All of these lords who mastered the thought of the mahayana canon and [carry on] the fine tradition of unerring elucidation are certainly very amazing. For those who train their minds in the scriptural tradition, this is what is to be realized. Here, however, in our own humble approach, it is not the object of realization.

Oral Instructions,

Secondly, the practice of the meaning of those [scriptures] by way of the essentials points of the oral instructions. In general exceedingly many [transmissions] have occurred, but principally Lama Serlingpa bestowed [these teachings] on Lord Atisa, and the Lord Protector Manjusri gave them to the Lama Sakyapa.

Serlingpa - Atisa Tradition

Of these two, the first [consists of] establishing the basis of engendering bodhicitta through the four [contemplations of] the difficult to obtain, free and endowed [human life], death and impermanence, karmic cause and effect, and the shortcomings of cyclic existence. In connection, one trains for a long time in love and compassion. Then in the main practice one meditates mainly on bodhicitta in exchanging oneself for others and occasionally, when it occurs, one also meditates on ultimate bodhicitta. As auxiliary practice, there are transforming negative conditions to the path of awakening, the teachings on incorporating all the practices in life, the assessment of mind training, the commitments of mind training, and the studies of mind training. Through these methods, a glimmering becomes the decisive excellence of the path. Lord Atisa gave this instruction in Tibet only to the spiritual teacher Dromtonpa, who gave it only to the three Rinpoche brothers. After that, it became very widespread. In this snow mountain fastness, it is the Great Path as renowned as the sun and moon. To do this practice, see the sublime teaching of the fathers and sons of the princes of Chozong, and the great being Shonnu Gylchog, etc.

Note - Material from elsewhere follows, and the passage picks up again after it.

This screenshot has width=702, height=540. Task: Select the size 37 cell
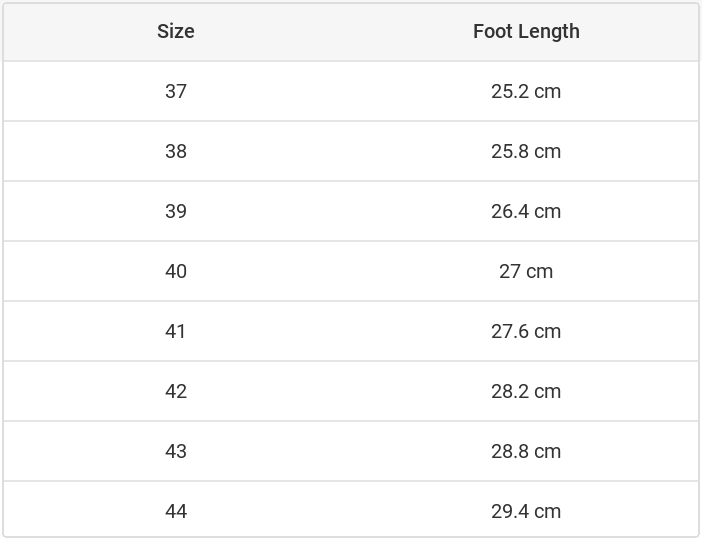(176, 91)
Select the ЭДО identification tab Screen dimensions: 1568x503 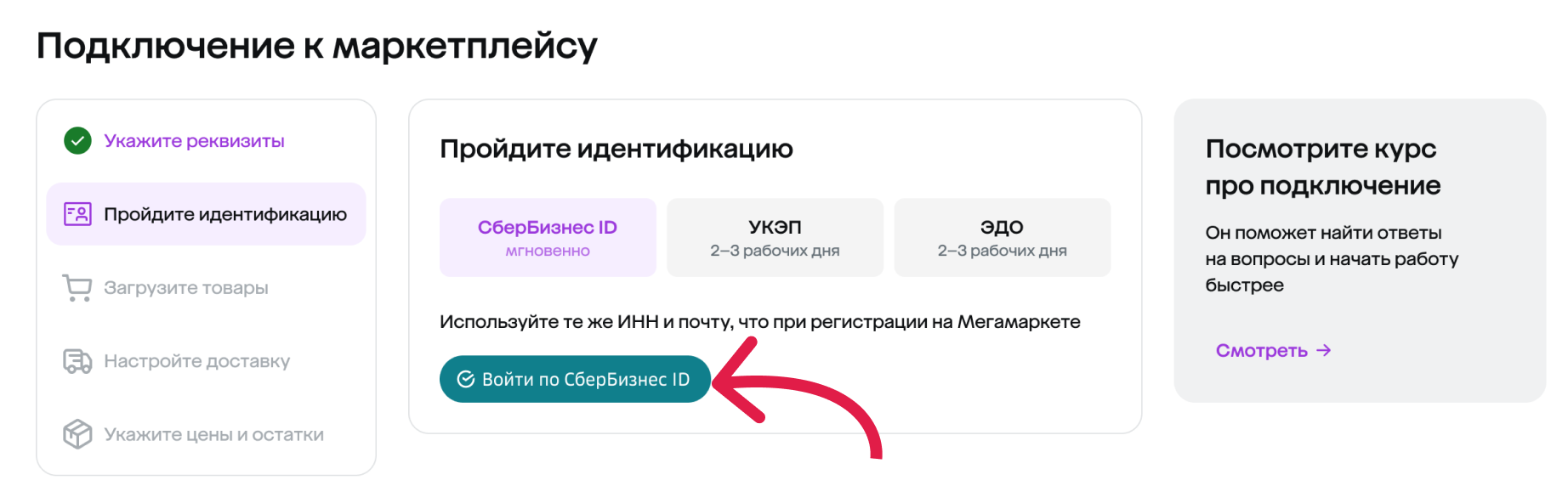[x=1002, y=237]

Manjusri - Sakyapa Tradition

Now, we have come to the transmission from the Lord Protector Majusri to Lama Sakyapa. The essential points of the practice are similar to those described previously. However, the main import of the contents and the sequence of meaning is espcially elevated over others.

When the great Lama Sakyapa Kunga Nyingpo was twelve years old, as a result of six months of the practice of Manjusri, he actually beheld his face. The Lord Protector Manjusri then spoke:

If you are attached to this life, you are not a religious person.
If you hare attached to cyclic existence, you are not a renunciated.
If you are attached to selfish purpose, you are not a bodhisattva.
If clinging occurs, there is no vision.


Contained in this speech are all the practices of the six perfections. The meaning of them is this:

Parting from this life causes the mind to turn to Dharma.
Parting from cyclic existence causes the Dharma to go on the path.
Parting from selfish purpose clears away confusion on the path.
Parting from the four extremes causes confusion to arise as wisdom.